**What the exercise asks:** Convert every line of the listing into a Markdown table with the columns "Row" and "Line", numbering each row and skipping blank lines.

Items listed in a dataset
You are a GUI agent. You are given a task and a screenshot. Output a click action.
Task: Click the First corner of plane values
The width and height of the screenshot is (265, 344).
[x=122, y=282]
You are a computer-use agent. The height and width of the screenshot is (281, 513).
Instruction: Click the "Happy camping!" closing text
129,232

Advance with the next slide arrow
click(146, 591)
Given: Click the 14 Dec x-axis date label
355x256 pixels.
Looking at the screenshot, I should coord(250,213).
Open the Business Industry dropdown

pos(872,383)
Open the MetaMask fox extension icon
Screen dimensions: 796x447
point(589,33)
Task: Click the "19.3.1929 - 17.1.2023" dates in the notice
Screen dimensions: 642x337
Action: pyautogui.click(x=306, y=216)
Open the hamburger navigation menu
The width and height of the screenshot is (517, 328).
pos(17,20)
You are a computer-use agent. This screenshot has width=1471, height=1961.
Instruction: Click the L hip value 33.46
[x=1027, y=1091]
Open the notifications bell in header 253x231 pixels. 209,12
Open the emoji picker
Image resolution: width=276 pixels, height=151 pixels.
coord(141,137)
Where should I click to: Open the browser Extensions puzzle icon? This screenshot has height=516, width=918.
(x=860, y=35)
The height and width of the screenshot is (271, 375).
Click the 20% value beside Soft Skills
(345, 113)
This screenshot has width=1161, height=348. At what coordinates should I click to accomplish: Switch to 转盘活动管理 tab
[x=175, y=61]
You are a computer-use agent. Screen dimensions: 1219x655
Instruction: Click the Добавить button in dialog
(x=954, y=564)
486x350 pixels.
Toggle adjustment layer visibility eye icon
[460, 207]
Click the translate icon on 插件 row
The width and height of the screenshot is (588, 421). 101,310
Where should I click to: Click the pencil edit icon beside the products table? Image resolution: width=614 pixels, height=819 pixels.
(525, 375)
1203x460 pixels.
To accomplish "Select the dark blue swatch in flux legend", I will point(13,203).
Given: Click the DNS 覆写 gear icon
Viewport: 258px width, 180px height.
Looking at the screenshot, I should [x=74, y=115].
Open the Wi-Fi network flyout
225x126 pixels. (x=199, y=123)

**Answer to this problem:**
| Row | Line |
|---|---|
| 1 | You are a GUI agent. You are given a task and a screenshot. Output a click action. |
| 2 | Task: Click the First corner of plane values |
| 3 | The width and height of the screenshot is (265, 344). |
| 4 | [x=122, y=282] |
| 5 | You are a computer-use agent. The height and width of the screenshot is (281, 513). |
| 6 | Instruction: Click the "Happy camping!" closing text |
| 7 | 129,232 |
| 8 | Advance with the next slide arrow |
| 9 | click(146, 591) |
| 10 | Given: Click the 14 Dec x-axis date label |
| 11 | 355x256 pixels. |
| 12 | Looking at the screenshot, I should coord(250,213). |
| 13 | Open the Business Industry dropdown |
| 14 | pos(872,383) |
| 15 | Open the MetaMask fox extension icon |
| 16 | Screen dimensions: 796x447 |
| 17 | point(589,33) |
| 18 | Task: Click the "19.3.1929 - 17.1.2023" dates in the notice |
| 19 | Screen dimensions: 642x337 |
| 20 | Action: pyautogui.click(x=306, y=216) |
| 21 | Open the hamburger navigation menu |
| 22 | The width and height of the screenshot is (517, 328). |
| 23 | pos(17,20) |
| 24 | You are a computer-use agent. This screenshot has width=1471, height=1961. |
| 25 | Instruction: Click the L hip value 33.46 |
| 26 | [x=1027, y=1091] |
| 27 | Open the notifications bell in header 253x231 pixels. 209,12 |
| 28 | Open the emoji picker |
| 29 | Image resolution: width=276 pixels, height=151 pixels. |
| 30 | coord(141,137) |
| 31 | Where should I click to: Open the browser Extensions puzzle icon? This screenshot has height=516, width=918. |
| 32 | (x=860, y=35) |
| 33 | The height and width of the screenshot is (271, 375). |
| 34 | Click the 20% value beside Soft Skills |
| 35 | (345, 113) |
| 36 | This screenshot has width=1161, height=348. At what coordinates should I click to accomplish: Switch to 转盘活动管理 tab |
| 37 | [x=175, y=61] |
| 38 | You are a computer-use agent. Screen dimensions: 1219x655 |
| 39 | Instruction: Click the Добавить button in dialog |
| 40 | (x=954, y=564) |
| 41 | 486x350 pixels. |
| 42 | Toggle adjustment layer visibility eye icon |
| 43 | [460, 207] |
| 44 | Click the translate icon on 插件 row |
| 45 | The width and height of the screenshot is (588, 421). 101,310 |
| 46 | Where should I click to: Click the pencil edit icon beside the products table? Image resolution: width=614 pixels, height=819 pixels. |
| 47 | (525, 375) |
| 48 | 1203x460 pixels. |
| 49 | To accomplish "Select the dark blue swatch in flux legend", I will point(13,203). |
| 50 | Given: Click the DNS 覆写 gear icon |
| 51 | Viewport: 258px width, 180px height. |
| 52 | Looking at the screenshot, I should [x=74, y=115]. |
| 53 | Open the Wi-Fi network flyout |
| 54 | 225x126 pixels. (x=199, y=123) |